À mon avis, plusieurs facteurs ont joué un rôle. Tout d’abord, la motivation et le professionnalisme des personnes qui défendaient la ville, notamment de la 72e brigade mécanisée et d’autres unités voisines. Un facteur tout aussi important était la décision de détruire les digues. On peut également mentionner une certaine naïveté de l’ennemi, qui avançait en colonnes le long de la route de Brovary, créant ainsi des conditions favorables à sa propre destruction. Comme on le sait, nos courageux combattants ont réussi à arrêter cette colonne en sacrifiant leur vie. L’intention de l’ennemi de prendre Kyiv en trois jours et l’espoir de recevoir le soutien de la population locale n’ont pas non plus été réalisés. Mais il y avait probablement d’autres facteurs que nous ne connaissons pas encore.

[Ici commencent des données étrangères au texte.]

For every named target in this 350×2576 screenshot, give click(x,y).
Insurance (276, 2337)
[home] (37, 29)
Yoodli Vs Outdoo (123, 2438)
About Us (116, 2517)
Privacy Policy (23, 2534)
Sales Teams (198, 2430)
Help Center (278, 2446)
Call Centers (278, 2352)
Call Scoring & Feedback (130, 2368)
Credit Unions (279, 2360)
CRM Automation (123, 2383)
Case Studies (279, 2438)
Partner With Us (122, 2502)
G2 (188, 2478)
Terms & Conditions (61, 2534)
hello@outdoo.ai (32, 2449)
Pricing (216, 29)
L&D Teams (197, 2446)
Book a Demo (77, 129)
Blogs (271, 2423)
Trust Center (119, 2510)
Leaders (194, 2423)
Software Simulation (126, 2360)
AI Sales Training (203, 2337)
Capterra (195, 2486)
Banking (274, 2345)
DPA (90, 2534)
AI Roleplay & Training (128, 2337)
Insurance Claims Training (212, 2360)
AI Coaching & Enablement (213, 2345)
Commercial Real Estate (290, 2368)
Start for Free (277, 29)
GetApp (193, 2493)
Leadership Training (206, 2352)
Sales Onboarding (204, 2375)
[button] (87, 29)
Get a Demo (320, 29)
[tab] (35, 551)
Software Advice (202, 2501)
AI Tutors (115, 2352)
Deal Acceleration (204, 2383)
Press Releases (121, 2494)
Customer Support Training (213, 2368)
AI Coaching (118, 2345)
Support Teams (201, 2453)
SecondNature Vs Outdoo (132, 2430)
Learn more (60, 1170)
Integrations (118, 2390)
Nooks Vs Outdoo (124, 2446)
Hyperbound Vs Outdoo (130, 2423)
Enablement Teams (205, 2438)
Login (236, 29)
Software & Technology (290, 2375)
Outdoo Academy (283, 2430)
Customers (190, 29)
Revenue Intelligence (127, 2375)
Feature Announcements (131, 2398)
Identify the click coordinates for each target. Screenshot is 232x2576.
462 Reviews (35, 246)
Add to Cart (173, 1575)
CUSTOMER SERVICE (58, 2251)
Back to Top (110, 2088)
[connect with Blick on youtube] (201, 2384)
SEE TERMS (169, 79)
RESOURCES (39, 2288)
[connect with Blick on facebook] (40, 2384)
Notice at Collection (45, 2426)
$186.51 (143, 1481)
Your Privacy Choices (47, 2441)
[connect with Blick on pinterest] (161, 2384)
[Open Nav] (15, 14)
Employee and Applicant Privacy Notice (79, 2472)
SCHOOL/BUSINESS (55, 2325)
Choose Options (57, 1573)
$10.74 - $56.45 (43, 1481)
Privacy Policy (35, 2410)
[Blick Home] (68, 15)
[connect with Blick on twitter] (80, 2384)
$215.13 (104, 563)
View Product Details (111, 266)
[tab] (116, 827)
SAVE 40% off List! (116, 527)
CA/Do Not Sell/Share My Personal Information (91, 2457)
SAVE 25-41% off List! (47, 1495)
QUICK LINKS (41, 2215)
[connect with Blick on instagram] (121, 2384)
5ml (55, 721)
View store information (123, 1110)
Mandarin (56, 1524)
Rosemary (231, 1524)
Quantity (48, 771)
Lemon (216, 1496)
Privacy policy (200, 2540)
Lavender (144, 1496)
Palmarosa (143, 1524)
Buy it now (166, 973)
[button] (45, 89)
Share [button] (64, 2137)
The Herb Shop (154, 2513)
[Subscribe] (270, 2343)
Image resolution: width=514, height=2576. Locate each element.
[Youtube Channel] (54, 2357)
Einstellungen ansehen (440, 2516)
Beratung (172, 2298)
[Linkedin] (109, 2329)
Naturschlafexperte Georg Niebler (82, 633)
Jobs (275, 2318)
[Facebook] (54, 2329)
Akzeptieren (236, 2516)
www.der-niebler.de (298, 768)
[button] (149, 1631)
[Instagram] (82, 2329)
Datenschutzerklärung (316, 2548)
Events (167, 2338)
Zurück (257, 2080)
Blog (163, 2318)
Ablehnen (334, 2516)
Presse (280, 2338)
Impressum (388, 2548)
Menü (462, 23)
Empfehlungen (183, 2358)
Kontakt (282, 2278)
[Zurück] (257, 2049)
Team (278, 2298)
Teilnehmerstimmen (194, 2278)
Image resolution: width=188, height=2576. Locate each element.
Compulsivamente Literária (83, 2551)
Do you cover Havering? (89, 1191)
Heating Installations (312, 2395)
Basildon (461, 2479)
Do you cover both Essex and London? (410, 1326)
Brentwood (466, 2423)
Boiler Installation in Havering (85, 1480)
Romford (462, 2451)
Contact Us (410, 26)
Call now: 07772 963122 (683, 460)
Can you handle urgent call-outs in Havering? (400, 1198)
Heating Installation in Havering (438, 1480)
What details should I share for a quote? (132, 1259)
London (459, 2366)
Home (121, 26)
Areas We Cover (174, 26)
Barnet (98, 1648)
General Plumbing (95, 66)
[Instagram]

« Ne cherchez pas la guerre, elle vous trouvera d’elle-même »
– Quel a été votre parcours de combat par la suite ?
Après le retrait de l’ennemi de Kyiv, nous avons été déployés près de Boutcha. Nous y sommes restés concentrés jusqu’à ce qu’il soit clairement établi que l’ennemi s’était retiré. Plus tard, notre bataillon a été envoyé dans le sud de la région de Kyiv, ce qui signifie qu’il n’était pas engagé dans des combats actifs, et cela me stressait beaucoup, ainsi que quelques camarades. Nous ne comprenions pas pourquoi le bataillon s’enterrait dans des zones relativement sûres, alors que de féroces combats se déroulaient dans les régions de Kharkiv, Donetsk, Kherson, Mykolayiv et sur le front de Zaporizhzhya. Notre commandant de l’époque, le lieutenant-colonel Demtchouk, a alors dit : « Ne cherchez pas la guerre, elle vous trouvera d’elle-même. »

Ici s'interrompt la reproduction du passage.